2. We would like to avoid a top-down imposition but we are not sure how to best influence the team
Any suggestions are very appreciated!
What, exactly, are the responsibilities of a Product Manager in your organization? What are the gaps between their role and the Product Owner accountabilities, as it's defined in the Scrum Guide?
What do you mean by "managing all ceremonies" or "have two small product teams to manage"? How does this fit with self-organizing and self-managing teams?
What changed to cause people to stop working collaboratively?
Do the Product Managers have the knowledge to understand if features are fit for purpose? If so, can they transfer that knowledge to others? Is it possible to define what it means for work to be Done or a particular Product Backlog Item to be acceptable sufficiently for the designers, developers, and testers on the team to be reasonably confident that the work is fit for purpose?

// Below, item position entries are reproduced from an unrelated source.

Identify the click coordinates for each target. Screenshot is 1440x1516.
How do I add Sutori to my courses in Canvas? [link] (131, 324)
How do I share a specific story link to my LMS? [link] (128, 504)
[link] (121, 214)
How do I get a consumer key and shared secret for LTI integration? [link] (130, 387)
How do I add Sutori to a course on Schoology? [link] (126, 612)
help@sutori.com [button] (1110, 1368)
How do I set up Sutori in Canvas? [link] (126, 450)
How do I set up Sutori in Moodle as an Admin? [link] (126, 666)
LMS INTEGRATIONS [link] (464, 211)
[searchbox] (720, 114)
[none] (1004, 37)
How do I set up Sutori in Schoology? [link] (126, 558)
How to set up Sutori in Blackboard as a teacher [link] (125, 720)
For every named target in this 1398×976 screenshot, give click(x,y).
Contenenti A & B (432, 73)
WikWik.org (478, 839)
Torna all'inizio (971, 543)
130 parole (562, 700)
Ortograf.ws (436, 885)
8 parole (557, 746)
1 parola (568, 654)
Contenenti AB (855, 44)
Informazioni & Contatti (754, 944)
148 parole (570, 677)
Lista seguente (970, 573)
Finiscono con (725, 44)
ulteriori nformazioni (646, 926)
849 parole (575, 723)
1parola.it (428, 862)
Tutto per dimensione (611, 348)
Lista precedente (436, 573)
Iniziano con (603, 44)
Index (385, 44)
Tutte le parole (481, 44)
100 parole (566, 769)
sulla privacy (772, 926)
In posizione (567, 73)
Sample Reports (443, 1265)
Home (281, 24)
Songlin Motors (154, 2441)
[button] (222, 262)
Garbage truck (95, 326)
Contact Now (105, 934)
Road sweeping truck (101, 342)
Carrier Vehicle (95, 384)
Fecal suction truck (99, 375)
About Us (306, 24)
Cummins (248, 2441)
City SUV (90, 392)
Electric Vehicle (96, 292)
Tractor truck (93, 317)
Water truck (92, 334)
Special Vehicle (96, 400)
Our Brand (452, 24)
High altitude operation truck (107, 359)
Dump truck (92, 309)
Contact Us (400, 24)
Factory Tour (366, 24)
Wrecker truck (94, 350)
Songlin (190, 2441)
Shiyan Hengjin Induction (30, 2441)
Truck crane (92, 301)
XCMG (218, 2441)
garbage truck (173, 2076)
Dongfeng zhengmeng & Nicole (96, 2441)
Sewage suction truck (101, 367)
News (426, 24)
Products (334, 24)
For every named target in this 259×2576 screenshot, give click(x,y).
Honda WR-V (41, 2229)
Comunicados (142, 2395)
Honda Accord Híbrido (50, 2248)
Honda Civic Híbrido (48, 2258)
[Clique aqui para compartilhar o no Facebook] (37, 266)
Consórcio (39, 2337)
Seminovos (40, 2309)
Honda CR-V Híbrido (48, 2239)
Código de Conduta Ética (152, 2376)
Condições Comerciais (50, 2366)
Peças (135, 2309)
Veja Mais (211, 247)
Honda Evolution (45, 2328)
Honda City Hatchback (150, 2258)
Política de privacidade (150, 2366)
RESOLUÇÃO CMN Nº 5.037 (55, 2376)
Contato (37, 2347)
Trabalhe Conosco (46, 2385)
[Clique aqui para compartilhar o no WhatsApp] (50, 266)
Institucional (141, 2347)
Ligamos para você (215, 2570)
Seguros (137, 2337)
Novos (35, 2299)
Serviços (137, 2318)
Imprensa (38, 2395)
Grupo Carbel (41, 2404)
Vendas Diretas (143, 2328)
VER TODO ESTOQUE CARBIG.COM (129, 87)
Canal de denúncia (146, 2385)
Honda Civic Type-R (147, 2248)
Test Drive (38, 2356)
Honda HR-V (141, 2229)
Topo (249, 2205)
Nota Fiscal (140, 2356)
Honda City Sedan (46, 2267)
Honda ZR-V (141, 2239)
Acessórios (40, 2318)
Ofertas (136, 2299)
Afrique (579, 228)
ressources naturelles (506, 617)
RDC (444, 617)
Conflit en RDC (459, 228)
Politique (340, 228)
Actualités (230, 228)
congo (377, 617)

We would like to avoid a top-down imposition but we are not sure how to best influence the team
You have Product Managers trying to manage others and no time to be accountable as Product Owners. Inspect-and-adapt events are seen as ceremonies, and teams evidently have a constrained ability to self-manage.
I'd suggest that there is an organizational gravity to be overcome if agile outcomes are to happen. Perhaps a top-down imposition of sorts is precisely what is needed. Remember that the best way to sponsor agile change is for a requisite sense of urgency to be created, communicated,and reinforced from the very top. Organizational change isn't something that can be delegated.